Hari minggu tanggal 7 Agustus, tepat sepuluh hari yang lalu. Jik saja tidak terhalang oleh kewaijban sebagai buruh, rasanya ingin sekali saya berada di sana, Museum National Taiwan. Bersama mereka para sahabat, yang begitu bersemangat dengan mengepalkan tangan di dada, berbangga hati melantunkan lagu kebesaran Indonesia Raya.
Bersatu padu, bergengaman tangan untuk memperlihatkan pada tuan rumah di mana mereka mengais rejeki sebagai kaum apalah-apalah (semoga mereka tidak marah dengan penganalogian pada kata ’buruh’ menjadi apalah-apalah ini). Tapi sayangnya hari itu Tuhan berkendak lain, saya diijinkannya hanya menyaksikan semangat mereka dari balik layar kaca berukuran 8inch, di sudut sebuah kamar. Namun cukuplah emosiku terbawa haru riuhnya semangat mereka, berusaha untuk tidak termewek-mewek lebay di samping tumpukan popok dan selang urine pasien lansia. Menyaksikan, betapa mereka dengan begitu mempesona berparade, satu persatu menampilkan bakat dalam keaneka ragaman seni dan budaya warisan leluhur bangsa Indonesia.
Sama sekali tidak terlihat nama aku, beta, inyong atau wo di sana, yang ada adalah nama bangsa Indonesia. Tersorot ratusan kamera, termasuk beberapa dari media lokal, baik cetak maupun layar .
Reog ponorogo yang begitu mempesona, tari Yapong yang lincah, dangdutan yang menggoyang seluruh penonton, bersatu dalam balutan bendera bangsa besar, Merah Putih. Sebab, mungkin hanya itu batas pemahaman mereka tentang arti cinta dan nasionalisme pada negara. Ya, meski hanya itu batas pemahaman mereka, aku (kami), kaum apalah-apalah untuk membangun negeri sendiri, adalah dengan membawa harum nama bangsa di negeri orang. Betapa mereka menunjukan, bahwa bangsa akan terlihat besar jika bersatu. Negara akan kaya jika diperjuangkan oleh bersama.

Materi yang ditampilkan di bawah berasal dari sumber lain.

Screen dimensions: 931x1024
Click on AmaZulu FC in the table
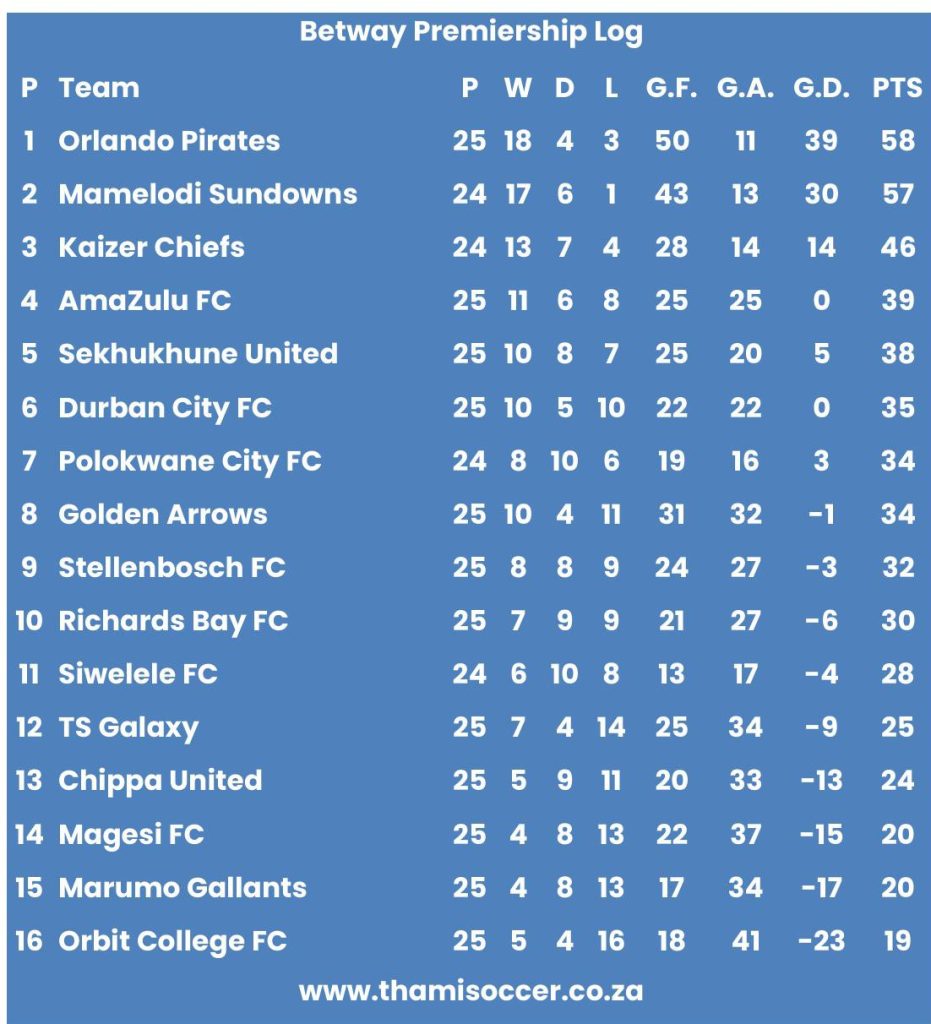point(144,300)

Maka saya sangatlah yakin, acara yang begitu luar biasa meriah itu, telah dipersiapkan jauh-jauh hari dengan matang dan penuh pengorbanan. Baik waktu maupun materi, oleh anak-anak bangsa yang bernasionalisme tinggi. Usut punya usut panitianya adalah BEM UT Taiwan.Mereka adalah teman-teman yang sama seperti saya (lagi, kaum apalah –apalah), hanya saja mereka lebih punya kesempatan nyambi mengecam pendidikan di Universitas terbuka Taiwan. Serta dukungan penuh dari Briliant Time library yang digawangi Mr.Chang dan kawan-kawannya. Selaku Lemabaga masyarakat yang kerap menyuarakan suara-suara buruh (kami). Supaya bisa bekerja dengan nyaman, beribadah dengan leluasa, dan tidak ada lagi diskriminasi perbedaan kepercayaan karena minoritas .
Wacana yang Ironis
Namun, selang sehari setelah mata ini melihat kemeriahan dan gegap gempita semangat Nasionalisme kaum apalah-apalah, Ironis rasanaya begitu mata ini disuguhi wacana dari negeri tercinta, yang berbanding terbalik. Saat sebuah forum entah dari golongan mana (maksudnya, jika mereka benar mengatas namakan sebuah forum keagamaan, agama mana yang mengajarkan provokasi kebencian semacam situ), begitu garang menabuh genderang Makar, dalam packaging Religiusitas. Mencatut ajaran agama hanya untuk menuding seseorang/ golongan lain yang tak sepaham, dengan judgment yang tak layak. Melupakan landasan negara, melupakan ke aneka ragaman suku dan ras.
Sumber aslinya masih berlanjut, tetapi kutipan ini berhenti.